In the present case, the jury was entitled to believe Greenwood’s positive identification. Greenwood identified the defendant both in court and at a police line-up. Although the other two witnesses, Linda Johnson and Samuel Hernandez, could not identify the defendant as one of the robbers, the jury was entitled to believe Greenwood’s testimony and convict the defendant on the basis of Greenwood’s testimony alone. Linda Johnson testified that, although she could not identify the defendant as one of the robbers, his appearance was not unlike the appearance of one of the robbers of B’s Pizza that night. Although Samuel Hernandez testified that he knew the defendant and did not believe him to be one of the robbers because he would have recognized him, Hernandez also testified that he did not get a very good look at either of the robbers because he saw them only as they ran. The jury may consider conflicting testimony and believe the testimony they find most credible. John Greenwood’s testimony is not incredible, since this court has said that incredible evidence is evidence in conflict with the uniform course of nature or with fully established or conceded facts. Simos v. State, 53 Wis.2d 493, 192 N.W.2d 877 (1972); Chapman v. State, 69 Wis.2d 581, 230 N.W.2d 824 (1975). It cannot be said that Greenwood’s identification of Craig Oliver is inconsistent with nature or physical or conceded facts.
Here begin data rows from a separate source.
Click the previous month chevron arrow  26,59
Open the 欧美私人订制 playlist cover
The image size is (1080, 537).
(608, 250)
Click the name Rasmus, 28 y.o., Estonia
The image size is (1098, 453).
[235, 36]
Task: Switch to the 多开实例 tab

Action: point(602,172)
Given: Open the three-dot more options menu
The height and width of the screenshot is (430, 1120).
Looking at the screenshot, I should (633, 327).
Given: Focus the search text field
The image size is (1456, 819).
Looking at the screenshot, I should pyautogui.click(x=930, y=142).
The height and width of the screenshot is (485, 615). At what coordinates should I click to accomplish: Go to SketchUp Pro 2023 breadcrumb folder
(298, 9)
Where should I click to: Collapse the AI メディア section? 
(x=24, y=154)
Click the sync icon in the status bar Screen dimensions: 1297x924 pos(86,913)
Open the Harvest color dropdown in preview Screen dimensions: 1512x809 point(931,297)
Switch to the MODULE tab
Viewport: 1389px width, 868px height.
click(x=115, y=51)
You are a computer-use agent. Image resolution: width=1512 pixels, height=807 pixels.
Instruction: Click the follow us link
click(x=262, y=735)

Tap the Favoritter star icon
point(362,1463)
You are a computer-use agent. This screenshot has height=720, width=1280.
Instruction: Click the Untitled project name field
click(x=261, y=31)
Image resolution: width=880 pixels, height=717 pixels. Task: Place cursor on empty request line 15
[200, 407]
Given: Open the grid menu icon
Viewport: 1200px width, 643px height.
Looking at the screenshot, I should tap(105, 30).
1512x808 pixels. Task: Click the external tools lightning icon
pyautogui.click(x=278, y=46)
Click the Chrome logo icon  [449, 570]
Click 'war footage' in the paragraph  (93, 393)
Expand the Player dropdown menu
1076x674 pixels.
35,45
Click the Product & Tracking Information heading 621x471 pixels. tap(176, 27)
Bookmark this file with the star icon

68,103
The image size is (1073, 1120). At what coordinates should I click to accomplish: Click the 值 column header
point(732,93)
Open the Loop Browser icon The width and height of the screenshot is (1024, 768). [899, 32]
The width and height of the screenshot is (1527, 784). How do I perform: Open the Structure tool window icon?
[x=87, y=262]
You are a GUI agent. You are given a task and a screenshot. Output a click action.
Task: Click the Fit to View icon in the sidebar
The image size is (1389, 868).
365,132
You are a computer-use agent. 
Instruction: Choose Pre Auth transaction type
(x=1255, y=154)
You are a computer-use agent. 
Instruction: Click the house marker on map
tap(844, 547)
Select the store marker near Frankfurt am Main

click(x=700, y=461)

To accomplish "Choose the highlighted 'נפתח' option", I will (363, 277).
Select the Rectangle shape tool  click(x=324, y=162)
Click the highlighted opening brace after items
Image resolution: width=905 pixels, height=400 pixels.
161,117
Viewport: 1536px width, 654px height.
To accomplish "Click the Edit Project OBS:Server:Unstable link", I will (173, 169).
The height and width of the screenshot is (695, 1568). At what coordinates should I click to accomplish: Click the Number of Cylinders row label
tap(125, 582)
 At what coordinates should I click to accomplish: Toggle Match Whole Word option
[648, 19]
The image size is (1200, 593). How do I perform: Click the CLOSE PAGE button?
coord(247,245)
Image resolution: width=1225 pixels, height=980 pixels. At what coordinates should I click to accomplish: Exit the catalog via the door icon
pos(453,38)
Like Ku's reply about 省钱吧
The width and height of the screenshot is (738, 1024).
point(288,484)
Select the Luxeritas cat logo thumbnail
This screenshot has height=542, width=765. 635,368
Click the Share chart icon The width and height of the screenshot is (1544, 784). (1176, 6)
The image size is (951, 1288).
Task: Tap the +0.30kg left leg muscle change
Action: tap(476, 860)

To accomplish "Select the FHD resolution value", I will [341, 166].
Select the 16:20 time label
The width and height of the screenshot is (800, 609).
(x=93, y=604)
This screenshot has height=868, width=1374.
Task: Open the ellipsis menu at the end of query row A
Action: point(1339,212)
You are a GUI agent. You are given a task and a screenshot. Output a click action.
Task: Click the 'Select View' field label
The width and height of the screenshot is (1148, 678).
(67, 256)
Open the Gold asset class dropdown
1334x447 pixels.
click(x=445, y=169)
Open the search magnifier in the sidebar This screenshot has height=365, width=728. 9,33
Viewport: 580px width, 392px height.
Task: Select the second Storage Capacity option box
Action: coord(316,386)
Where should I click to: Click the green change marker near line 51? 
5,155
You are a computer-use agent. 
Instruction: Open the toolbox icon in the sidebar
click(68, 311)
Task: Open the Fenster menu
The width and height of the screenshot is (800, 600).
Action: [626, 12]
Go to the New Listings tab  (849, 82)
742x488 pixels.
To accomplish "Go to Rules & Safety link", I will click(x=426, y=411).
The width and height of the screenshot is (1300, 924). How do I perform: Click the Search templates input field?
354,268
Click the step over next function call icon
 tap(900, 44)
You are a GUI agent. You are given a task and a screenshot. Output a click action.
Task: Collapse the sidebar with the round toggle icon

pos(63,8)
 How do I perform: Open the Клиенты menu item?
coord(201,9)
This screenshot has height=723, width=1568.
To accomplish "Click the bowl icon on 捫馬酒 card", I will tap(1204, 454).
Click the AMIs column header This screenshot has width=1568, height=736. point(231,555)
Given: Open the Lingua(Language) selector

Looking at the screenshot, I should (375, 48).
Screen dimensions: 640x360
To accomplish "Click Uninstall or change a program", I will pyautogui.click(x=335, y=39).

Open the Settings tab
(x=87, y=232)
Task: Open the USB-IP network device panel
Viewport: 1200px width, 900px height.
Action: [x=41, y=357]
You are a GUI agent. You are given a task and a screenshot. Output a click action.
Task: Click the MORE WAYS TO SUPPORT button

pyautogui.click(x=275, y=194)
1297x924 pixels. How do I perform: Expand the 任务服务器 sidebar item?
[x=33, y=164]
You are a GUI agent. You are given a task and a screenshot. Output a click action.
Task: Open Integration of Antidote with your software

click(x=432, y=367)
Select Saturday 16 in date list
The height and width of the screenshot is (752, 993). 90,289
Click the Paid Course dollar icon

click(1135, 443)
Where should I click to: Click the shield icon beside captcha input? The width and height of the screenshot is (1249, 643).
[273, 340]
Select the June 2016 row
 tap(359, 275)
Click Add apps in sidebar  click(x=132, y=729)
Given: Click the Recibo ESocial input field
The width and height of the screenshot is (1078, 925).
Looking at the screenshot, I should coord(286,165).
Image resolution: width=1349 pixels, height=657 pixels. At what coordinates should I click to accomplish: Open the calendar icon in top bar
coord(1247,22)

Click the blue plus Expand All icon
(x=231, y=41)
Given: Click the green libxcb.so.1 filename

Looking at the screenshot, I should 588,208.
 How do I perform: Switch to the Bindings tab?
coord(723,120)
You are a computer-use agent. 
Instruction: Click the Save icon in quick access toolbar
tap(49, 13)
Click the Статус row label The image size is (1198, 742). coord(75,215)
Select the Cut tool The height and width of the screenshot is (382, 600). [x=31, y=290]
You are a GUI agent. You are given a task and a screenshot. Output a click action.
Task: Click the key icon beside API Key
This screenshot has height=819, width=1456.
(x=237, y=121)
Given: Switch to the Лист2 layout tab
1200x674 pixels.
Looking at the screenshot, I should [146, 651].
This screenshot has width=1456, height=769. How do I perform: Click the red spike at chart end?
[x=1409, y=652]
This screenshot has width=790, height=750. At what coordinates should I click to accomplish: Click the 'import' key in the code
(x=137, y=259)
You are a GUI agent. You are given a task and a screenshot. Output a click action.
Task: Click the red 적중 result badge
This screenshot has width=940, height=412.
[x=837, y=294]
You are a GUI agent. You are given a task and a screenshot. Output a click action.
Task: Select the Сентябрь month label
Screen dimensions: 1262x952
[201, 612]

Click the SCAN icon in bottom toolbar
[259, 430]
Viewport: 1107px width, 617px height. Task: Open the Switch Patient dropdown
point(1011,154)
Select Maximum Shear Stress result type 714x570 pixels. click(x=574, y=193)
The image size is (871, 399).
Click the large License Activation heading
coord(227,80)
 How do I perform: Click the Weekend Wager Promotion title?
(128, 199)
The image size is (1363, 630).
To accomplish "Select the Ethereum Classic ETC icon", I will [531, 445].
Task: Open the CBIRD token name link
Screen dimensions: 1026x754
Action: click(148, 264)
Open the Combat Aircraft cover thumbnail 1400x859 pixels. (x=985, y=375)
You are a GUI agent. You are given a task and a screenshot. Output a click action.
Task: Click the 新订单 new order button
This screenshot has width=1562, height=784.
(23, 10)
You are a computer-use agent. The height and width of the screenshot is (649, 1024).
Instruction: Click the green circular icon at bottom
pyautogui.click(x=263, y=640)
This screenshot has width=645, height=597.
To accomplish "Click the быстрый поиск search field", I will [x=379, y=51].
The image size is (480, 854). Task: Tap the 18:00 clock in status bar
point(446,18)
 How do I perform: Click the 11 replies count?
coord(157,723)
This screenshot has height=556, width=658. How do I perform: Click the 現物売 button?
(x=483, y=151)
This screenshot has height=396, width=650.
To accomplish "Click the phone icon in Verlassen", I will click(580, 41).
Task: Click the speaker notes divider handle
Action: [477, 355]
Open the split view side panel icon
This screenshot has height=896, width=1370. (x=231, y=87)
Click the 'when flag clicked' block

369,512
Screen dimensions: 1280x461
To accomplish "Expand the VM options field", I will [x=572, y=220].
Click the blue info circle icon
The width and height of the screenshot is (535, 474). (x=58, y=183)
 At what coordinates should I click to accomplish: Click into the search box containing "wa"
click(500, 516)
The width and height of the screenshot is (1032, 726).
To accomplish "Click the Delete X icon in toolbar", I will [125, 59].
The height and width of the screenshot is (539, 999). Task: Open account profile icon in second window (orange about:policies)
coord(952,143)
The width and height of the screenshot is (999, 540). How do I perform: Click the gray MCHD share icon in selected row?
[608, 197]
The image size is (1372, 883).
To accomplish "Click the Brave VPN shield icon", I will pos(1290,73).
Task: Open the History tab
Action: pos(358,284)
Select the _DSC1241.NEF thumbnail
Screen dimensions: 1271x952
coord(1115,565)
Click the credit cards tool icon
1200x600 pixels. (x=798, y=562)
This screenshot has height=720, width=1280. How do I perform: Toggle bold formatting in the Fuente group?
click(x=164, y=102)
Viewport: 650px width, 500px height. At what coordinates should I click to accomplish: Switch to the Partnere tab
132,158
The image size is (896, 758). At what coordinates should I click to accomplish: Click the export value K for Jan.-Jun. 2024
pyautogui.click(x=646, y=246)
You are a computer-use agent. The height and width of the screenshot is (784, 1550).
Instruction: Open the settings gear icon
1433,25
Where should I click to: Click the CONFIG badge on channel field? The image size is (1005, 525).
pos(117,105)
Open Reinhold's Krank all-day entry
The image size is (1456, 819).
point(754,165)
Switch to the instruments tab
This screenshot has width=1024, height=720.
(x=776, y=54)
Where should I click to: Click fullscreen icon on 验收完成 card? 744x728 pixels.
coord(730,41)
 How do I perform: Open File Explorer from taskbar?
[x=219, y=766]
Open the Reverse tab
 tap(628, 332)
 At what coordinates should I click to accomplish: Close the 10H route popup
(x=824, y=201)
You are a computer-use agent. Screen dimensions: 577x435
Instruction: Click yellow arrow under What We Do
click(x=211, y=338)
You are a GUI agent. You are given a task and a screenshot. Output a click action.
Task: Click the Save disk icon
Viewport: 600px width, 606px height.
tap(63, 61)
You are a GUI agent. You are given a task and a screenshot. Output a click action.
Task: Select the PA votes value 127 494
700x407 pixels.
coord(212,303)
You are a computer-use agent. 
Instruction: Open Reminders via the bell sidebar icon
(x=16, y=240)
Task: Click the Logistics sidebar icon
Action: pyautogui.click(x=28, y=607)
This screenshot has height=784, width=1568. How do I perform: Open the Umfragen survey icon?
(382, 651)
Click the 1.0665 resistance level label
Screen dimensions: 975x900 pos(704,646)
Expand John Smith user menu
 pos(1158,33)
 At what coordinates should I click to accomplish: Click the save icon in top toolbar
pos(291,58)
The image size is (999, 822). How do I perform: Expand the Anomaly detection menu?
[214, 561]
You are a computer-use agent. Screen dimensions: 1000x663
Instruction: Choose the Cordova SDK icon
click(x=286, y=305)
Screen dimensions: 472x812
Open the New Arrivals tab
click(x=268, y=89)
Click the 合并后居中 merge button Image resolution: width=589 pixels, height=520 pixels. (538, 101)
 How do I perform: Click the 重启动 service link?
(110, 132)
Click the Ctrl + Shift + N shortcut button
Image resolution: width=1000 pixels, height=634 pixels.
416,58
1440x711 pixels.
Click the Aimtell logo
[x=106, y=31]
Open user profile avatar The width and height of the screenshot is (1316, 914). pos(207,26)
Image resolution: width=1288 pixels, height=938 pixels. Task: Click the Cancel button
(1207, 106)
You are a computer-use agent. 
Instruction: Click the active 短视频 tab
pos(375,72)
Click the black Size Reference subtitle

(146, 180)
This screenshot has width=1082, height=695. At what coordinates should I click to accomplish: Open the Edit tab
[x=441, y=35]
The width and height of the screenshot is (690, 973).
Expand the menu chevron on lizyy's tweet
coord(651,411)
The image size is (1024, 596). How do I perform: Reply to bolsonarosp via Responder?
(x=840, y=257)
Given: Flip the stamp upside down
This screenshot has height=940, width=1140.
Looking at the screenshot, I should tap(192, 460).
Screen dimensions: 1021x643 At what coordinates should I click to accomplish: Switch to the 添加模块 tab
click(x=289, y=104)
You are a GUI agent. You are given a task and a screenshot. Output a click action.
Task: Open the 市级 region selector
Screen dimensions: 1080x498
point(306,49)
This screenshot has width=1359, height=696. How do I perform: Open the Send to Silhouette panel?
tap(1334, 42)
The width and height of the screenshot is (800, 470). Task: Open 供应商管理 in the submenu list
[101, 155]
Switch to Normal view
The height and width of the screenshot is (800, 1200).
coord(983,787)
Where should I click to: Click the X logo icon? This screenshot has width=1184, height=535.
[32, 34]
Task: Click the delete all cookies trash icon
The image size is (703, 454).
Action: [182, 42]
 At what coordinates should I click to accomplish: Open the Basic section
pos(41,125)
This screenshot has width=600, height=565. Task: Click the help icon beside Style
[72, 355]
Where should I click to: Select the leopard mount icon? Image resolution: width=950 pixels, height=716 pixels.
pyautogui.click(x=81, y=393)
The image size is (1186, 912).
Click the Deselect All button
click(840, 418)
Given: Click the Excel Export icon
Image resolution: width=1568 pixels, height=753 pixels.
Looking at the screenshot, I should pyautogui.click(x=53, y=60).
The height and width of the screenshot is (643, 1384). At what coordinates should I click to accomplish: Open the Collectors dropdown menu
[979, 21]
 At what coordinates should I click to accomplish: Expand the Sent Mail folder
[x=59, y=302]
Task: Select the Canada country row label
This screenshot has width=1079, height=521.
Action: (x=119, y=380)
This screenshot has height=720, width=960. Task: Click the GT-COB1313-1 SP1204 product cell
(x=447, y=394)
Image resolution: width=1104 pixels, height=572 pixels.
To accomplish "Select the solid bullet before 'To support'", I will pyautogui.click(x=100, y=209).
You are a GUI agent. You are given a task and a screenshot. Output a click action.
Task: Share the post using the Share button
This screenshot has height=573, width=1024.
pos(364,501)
The third issue presented by the appeal is whether the imposition of a twenty-year sentence was excessive in this case. We hold that the trial court did not abuse its discretion in sentencing the defendant. Our court “adheres to a strong policy against interference with the trial court’s discretion in passing sentence. It is presumed that the trial court acted reasonably and the defendant must show some unreasonable or unjustifiable basis in the record for the sentence.” Taylor v. State, supra, at 267. See also: State v. Killory, 73 Wis.2d 400, 243 N.W.2d 475 (1976). The court will only modify a sentence when an abuse of discretion clearly appears. Taylor v. State, supra, at 267. McCleary v. State, 49 Wis.2d 263, 278, 182 N.W.2d 512 (1971). In McCleary the court stated there first “must be evidence that discretion was in fact exercised. Discretion is not synonymous with decision-making. Rather, the term contemplates a process of reasoning. This process must depend on facts that are of record or that are reasonably derived by inference from the record and a conclusion based on a logical rationale founded upon proper legal standards.” Id. at 277.

In this case the judge exercised discretion, as evidenced by his reasoning contained in the record. The trial court noted the merits in defense counsel’s statement that prison might be more likely to turn nineteen-year old Craig Oliver into a hardened criminal than to rehabilitate him, but the Court also stated that Craig was not an appropriate candidate for probation and that the crime of armed robbery was a serious crime which results in intentional trauma to the victims. The court expressed concern for Craig’s rehabilitation but reasoned that in Craig’s case “rehabilitation has been tried and it was not productive.” The court had ample evidence that Craig Oliver did not deserve a light sentence. The record demonstrates that Craig was a repeated offender. Thus we cannot say that the trial court abused discretion in in sentencing Craig Oliver to twenty years.

By the Court. — Judgment and order affirmed. 
      
       The defendant cites Fed. R. Evid. 410 as authority for the exclusion of his statement concerning a plea of guilty made to Detective Shelby. Sec. 904.10, Stats., is significantly different from the federal rule. The federal rule excludes all evidence of a plea of guilty, while the Wisconsin rule excludes only plea evidence offered to the court or the prosecuting attorney. Therefore, the defendant’s argument based on the federal rule is without merit.